Go to the line holding "Ethernet (1002, 848)" in the entries below and write out exactly every line down to and including the line holding "[Share to Pinterest] (335, 273)".

(Stored items)
<<<<

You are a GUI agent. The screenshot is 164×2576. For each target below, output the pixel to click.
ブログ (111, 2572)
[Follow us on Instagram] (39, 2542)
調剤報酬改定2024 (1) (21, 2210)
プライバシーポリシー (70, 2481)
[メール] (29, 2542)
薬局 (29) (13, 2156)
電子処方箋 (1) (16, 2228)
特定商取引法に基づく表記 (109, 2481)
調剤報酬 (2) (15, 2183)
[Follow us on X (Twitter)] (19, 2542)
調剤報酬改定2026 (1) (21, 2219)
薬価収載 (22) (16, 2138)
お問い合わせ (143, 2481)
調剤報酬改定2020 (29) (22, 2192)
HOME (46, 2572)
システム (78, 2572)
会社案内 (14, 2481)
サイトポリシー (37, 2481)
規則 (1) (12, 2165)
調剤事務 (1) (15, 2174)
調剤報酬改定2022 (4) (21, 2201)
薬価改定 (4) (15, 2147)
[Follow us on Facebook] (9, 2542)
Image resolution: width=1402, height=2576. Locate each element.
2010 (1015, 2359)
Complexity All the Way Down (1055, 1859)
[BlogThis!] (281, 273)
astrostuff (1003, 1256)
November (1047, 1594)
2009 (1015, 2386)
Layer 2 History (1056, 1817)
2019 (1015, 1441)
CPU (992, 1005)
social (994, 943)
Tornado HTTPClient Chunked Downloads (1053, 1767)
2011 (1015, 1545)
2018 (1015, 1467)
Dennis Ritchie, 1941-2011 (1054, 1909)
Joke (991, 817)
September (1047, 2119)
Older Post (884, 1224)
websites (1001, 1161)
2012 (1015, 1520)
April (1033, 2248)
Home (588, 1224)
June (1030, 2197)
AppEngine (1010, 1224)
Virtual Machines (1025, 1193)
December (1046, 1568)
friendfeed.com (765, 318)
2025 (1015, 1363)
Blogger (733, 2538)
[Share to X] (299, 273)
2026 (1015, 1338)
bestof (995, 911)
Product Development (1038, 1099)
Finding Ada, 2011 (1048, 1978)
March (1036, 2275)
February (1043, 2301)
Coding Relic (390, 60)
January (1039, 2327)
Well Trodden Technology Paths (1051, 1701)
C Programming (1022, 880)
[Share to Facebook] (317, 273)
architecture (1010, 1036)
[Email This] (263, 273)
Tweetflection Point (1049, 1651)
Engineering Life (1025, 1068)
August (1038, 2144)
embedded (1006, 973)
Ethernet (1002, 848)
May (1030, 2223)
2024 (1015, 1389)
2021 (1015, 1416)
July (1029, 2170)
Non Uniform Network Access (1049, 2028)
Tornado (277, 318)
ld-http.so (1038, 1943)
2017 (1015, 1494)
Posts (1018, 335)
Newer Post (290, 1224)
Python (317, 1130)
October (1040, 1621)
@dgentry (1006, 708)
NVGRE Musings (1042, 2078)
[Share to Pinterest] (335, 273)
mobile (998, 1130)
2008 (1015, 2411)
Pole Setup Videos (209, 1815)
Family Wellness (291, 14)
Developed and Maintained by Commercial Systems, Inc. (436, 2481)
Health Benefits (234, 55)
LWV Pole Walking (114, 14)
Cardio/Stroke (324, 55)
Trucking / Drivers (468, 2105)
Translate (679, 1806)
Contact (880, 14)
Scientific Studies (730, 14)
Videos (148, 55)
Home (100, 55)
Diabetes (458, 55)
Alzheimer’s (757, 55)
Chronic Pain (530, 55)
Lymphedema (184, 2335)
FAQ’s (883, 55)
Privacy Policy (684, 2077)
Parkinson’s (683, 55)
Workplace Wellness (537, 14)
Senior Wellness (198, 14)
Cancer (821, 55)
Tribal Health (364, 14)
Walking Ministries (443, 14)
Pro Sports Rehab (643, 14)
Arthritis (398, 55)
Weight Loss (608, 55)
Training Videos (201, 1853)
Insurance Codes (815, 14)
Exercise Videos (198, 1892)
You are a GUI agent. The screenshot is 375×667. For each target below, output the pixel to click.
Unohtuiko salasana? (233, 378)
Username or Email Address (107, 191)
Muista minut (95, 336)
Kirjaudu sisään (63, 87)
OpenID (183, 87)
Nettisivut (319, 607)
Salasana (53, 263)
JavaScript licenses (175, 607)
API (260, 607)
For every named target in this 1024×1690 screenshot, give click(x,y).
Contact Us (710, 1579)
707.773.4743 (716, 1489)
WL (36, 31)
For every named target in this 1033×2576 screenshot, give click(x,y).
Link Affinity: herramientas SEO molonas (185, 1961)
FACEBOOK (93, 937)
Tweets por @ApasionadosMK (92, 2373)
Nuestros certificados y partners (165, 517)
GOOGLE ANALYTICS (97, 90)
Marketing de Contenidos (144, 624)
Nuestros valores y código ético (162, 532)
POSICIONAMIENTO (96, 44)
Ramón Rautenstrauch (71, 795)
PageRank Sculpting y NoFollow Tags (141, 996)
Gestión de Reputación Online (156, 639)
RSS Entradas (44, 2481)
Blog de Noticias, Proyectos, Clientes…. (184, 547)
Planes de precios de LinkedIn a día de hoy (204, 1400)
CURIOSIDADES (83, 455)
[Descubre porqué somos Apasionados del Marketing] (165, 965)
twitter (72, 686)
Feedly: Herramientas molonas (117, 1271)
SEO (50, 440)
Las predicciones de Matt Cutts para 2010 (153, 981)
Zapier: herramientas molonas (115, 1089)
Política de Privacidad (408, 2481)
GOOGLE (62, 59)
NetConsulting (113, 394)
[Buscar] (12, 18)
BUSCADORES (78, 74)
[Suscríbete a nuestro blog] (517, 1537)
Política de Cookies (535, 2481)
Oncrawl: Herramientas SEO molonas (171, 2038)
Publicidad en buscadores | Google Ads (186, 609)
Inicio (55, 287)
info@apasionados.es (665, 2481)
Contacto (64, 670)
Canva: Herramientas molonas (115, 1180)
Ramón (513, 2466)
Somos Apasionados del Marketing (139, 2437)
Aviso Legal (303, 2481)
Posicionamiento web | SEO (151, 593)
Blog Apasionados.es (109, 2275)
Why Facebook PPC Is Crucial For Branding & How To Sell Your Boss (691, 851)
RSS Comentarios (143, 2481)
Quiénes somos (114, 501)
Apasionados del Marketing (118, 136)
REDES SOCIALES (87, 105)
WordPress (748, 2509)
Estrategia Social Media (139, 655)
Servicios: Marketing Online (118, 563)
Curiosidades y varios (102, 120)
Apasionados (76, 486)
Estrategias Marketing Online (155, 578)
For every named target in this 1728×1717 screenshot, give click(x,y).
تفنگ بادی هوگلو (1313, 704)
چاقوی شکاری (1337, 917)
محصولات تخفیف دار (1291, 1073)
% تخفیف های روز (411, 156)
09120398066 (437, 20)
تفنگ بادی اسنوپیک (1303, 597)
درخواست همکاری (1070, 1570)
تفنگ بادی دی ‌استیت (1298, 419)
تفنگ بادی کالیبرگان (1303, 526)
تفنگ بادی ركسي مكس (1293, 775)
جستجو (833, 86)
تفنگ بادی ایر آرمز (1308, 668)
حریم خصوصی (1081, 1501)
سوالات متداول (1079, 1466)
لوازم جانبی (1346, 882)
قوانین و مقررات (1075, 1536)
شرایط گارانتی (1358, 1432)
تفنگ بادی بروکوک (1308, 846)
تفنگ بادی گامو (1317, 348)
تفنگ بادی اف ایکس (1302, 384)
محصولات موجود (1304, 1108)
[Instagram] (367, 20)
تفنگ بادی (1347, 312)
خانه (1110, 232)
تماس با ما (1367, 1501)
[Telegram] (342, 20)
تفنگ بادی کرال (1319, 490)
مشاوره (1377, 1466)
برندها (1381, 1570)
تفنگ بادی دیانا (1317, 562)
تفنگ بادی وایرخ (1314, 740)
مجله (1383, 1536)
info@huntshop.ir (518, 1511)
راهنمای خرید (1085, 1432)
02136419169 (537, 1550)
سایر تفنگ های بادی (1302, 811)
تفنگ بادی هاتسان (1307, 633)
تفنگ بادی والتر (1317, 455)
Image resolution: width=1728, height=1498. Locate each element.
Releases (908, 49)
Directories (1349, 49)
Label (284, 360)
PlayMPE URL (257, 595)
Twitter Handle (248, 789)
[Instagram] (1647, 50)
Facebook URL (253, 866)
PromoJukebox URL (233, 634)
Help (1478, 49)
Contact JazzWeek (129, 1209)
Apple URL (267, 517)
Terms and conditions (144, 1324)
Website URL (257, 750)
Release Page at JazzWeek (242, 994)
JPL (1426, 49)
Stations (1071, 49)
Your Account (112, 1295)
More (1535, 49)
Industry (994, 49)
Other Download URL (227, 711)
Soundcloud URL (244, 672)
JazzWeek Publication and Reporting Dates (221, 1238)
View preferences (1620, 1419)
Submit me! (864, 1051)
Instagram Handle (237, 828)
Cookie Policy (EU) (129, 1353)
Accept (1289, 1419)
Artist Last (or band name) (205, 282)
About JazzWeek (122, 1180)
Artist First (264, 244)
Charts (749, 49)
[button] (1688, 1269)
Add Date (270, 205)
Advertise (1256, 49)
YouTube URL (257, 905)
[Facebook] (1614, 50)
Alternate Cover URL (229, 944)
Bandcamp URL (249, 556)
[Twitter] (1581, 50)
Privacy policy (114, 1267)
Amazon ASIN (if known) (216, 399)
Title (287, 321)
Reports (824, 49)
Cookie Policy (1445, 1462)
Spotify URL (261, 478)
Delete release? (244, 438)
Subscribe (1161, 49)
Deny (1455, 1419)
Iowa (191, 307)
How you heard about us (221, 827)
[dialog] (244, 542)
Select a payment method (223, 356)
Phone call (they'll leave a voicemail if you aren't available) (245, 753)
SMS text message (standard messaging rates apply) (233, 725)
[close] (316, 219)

>>>>

Task response —
Ethernet (1002, 848)
May (1030, 2223)
2024 (1015, 1389)
2021 (1015, 1416)
July (1029, 2170)
Non Uniform Network Access (1049, 2028)
Tornado (277, 318)
ld-http.so (1038, 1943)
2017 (1015, 1494)
Posts (1018, 335)
Newer Post (290, 1224)
Python (317, 1130)
October (1040, 1621)
@dgentry (1006, 708)
NVGRE Musings (1042, 2078)
[Share to Pinterest] (335, 273)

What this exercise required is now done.